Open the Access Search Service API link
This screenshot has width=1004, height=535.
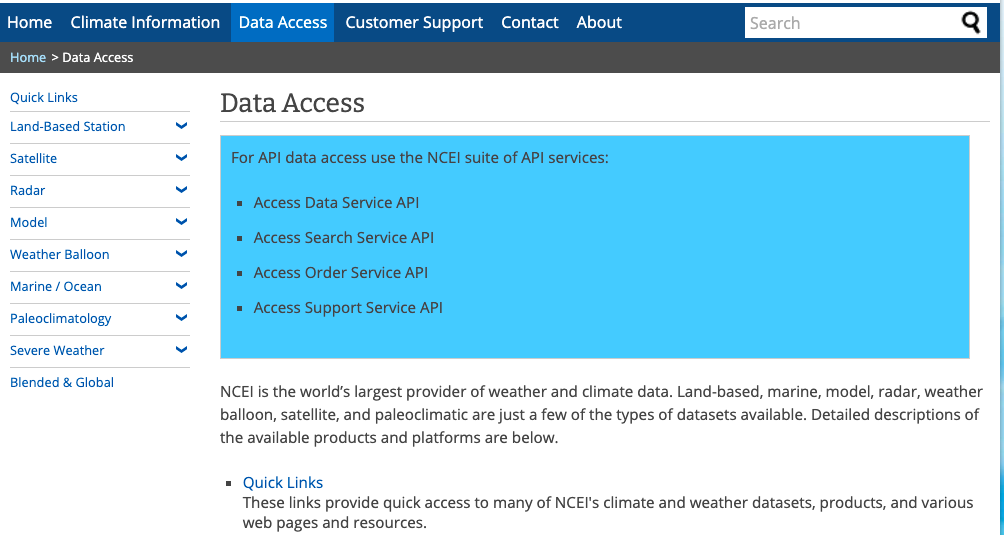coord(343,238)
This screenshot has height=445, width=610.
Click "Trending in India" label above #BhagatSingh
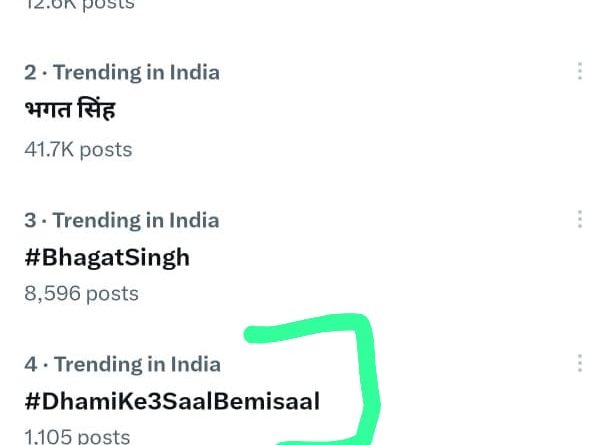136,220
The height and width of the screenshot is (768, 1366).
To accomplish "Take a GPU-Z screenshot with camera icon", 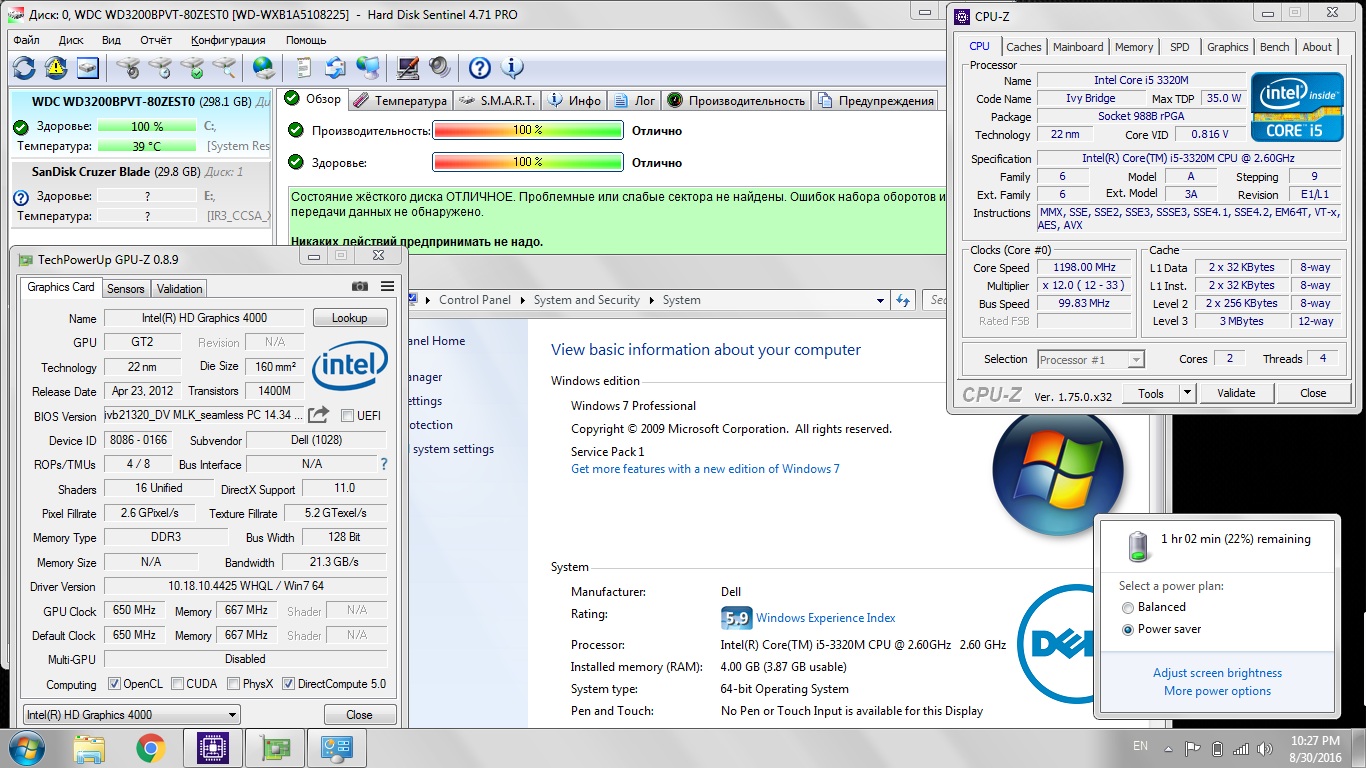I will pyautogui.click(x=360, y=286).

◇ ◇ ◇ ◇ ◇

> EXERCISE DIRECTIONS:
Set down exactly the lines from the start of the records through the line containing "The height and", both included, and omit the pictures.

> SOLUTION TO THE PROBLEM:
Open the Access Search Service API link
This screenshot has width=1004, height=535.
coord(343,238)
This screenshot has height=445, width=610.
Click "Trending in India" label above #BhagatSingh
136,220
The height and width of the screenshot is (768, 1366).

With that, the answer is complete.